L'épuration ethnique du Haut-Karabagh a reposé sur une stratégie de manipulation. Après avoir visé des quartiers résidentiels, maintenu une suprématie militaire, grâce à des drônes israéliens, le parti Azerbaijanais, a forcé le camp attaqué à un accord déséquilibré. Pour maintenir le peuple arménien dans la confusion, Ilham Aliyev, le président azeri a procédé dès les cinq jours suivant la défaite, fin septembre, à une distribution de nourriture et déclarait vouloir protéger les habitants du Haut-Karabagh.
Mais la réalité est malheureusement bien différente. Des églises, dont celle de Charikar, bâtie au XIIIe siècle, ont été profanées ; des civils forcés de fuir devant les soldats criant Allah akbar et portant un brassard sur lequel on lit "Ne t'enfuis pas arménien, tu vas mourir d'épuisement" ; assimilation ou assassinat pour le millier d’Arméniens resté sur place ; 300 membres de l’armée et du gouvernement arrêtés et traités comme criminel de guerre - conséquence des négociations de Yevlakh permettant l'ouverture du corridor.

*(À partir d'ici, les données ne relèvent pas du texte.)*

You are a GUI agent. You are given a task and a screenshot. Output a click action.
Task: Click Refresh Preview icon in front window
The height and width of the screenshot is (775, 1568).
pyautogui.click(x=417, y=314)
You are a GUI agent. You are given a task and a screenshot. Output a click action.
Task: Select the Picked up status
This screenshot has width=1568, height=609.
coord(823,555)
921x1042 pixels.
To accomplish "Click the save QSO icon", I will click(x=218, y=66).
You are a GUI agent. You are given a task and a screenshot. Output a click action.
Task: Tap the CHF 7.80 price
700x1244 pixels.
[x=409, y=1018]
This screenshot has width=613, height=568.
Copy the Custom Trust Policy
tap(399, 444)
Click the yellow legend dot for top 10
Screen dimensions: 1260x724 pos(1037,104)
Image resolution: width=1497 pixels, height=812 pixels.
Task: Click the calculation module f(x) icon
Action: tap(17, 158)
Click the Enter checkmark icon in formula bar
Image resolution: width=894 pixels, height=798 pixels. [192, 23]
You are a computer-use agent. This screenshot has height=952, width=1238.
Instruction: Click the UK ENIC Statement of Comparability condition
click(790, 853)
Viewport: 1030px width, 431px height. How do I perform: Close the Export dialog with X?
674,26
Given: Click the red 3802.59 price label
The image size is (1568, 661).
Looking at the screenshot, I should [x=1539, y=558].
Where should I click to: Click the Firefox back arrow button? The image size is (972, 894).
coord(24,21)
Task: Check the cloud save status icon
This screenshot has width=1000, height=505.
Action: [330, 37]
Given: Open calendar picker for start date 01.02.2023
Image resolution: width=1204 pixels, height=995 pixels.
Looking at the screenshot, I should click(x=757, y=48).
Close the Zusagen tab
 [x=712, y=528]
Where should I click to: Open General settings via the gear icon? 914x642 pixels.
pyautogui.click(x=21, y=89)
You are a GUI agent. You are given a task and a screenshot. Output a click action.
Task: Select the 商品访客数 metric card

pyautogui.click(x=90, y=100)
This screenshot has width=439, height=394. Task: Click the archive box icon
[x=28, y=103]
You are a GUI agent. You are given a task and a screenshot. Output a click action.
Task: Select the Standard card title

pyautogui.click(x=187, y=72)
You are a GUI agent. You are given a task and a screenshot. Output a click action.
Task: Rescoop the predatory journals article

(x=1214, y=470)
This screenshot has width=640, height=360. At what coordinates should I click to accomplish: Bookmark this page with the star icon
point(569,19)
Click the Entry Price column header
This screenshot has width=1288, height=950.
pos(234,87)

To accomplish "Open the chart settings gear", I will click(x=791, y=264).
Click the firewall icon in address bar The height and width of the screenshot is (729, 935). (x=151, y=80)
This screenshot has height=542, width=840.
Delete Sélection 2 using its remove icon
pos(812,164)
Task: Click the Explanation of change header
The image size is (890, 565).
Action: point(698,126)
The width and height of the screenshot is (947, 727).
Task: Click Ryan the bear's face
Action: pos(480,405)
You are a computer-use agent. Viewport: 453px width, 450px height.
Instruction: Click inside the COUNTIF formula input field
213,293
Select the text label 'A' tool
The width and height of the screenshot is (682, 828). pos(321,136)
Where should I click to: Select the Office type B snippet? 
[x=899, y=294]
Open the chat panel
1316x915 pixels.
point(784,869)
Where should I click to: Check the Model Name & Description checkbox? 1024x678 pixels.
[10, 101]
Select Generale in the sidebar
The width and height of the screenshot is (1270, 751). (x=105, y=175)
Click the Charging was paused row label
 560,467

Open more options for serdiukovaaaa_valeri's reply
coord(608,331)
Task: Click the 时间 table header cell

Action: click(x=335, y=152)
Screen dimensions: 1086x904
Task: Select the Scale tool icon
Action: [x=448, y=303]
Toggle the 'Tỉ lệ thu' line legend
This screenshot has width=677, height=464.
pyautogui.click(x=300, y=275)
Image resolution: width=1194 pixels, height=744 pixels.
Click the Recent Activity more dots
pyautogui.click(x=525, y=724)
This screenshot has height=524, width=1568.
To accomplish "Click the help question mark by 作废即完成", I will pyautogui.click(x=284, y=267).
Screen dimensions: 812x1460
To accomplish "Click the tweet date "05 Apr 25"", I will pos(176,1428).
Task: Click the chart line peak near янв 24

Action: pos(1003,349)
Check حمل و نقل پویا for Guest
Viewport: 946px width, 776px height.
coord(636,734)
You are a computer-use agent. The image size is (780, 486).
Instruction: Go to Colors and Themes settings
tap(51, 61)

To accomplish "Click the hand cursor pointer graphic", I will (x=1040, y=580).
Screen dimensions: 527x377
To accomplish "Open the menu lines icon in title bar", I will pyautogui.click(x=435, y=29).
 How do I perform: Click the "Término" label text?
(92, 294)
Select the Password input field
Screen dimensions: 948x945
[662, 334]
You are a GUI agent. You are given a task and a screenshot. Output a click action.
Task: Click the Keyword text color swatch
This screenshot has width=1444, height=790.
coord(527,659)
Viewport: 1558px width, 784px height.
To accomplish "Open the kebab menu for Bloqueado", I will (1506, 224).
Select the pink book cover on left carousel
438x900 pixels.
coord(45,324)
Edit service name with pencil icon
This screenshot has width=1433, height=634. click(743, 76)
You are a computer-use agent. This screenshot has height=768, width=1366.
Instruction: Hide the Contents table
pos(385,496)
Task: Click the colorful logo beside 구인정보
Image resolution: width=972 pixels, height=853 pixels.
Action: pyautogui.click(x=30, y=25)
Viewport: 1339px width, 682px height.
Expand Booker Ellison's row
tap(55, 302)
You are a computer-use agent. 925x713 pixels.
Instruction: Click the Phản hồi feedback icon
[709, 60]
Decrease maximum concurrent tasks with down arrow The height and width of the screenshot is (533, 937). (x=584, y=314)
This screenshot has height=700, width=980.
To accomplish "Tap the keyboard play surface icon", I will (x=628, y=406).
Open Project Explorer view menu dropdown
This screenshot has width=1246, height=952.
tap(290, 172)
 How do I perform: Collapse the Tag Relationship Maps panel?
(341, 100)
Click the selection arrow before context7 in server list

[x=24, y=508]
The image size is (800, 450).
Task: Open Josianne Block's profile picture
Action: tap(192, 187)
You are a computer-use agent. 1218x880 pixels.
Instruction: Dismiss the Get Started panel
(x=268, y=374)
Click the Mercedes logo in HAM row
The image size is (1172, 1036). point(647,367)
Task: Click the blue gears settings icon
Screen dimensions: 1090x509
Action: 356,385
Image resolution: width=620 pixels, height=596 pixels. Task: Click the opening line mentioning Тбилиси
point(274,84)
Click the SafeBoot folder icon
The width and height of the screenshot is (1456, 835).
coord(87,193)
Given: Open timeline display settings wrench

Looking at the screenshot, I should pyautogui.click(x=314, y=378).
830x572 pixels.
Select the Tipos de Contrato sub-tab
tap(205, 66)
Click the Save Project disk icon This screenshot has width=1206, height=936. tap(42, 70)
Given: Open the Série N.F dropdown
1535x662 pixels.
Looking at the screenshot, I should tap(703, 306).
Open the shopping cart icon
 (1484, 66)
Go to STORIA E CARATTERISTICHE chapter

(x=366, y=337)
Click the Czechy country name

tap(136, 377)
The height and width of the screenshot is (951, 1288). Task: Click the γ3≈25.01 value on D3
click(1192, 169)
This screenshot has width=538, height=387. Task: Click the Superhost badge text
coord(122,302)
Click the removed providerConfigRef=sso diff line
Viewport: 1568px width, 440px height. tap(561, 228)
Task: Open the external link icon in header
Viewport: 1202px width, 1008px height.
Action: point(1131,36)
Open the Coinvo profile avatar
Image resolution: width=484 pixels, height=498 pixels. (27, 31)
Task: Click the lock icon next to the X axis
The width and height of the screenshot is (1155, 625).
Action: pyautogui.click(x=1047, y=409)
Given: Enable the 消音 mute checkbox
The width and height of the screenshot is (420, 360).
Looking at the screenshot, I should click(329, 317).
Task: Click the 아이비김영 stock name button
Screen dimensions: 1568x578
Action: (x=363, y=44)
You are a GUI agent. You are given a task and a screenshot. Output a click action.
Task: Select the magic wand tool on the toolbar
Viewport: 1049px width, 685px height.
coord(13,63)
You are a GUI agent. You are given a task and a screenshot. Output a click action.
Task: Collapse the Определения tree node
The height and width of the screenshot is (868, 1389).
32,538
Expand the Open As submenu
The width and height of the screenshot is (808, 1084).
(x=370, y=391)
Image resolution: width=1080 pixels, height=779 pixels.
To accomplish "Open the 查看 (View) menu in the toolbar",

Le remplacement des noms des villes a du reste déjà lieu, sur Googlemap par exemple. Plus de drapeaux ni de statues arméniennes dans les grandes villes et 3.000 nouveaux arrivants d'Azerbaïdjan ont pris place dans les lieux désertés par les arméniens. Que reste-t-il ensuite ? La profanation de tombes pour nier jusqu'à l'histoire de ceux qui foulèrent ce sol ?
À la croisée des conflits
De quelle réalité parle-t-on ? Le Haut-Karabagh est une région située à l’est de l’Arménie dont les terres sont habitées depuis plus de mille ans - comme, du reste, l’a été en grande partie territoire Azrbaidjanais - par les Arméniens, chrétiens et d’ethnie persique. Inscrit entre deux conflits, à plus large échelle, le Haut-Karabagh et l’Arménie sont tantôt couloir entre l’Iran et la Russie, tantôt lieu de l'expansion turque qui se trouve de chaque côté de sa zone d’influence. Il y a à peine un siècle, la république d'Azerbaïdjan est créée de manière artificielle par l’URSS pour contenter des minorités d’ethnie turcique et musulmane. La région du Nakhitchevan, au bord sud-ouest de l’Arménie, est donnée à l'Azerbaïdjan, seul le Syunik est préservé grâce au courage de l’homme d'État arménien Garéguine Njdeh (1886-1955), . En 1994, les Arméniens récupèrent l’Artsakh, alors appelé Haut-Karabagh, et constitue une république autonome, non reconnue par les instances internationales.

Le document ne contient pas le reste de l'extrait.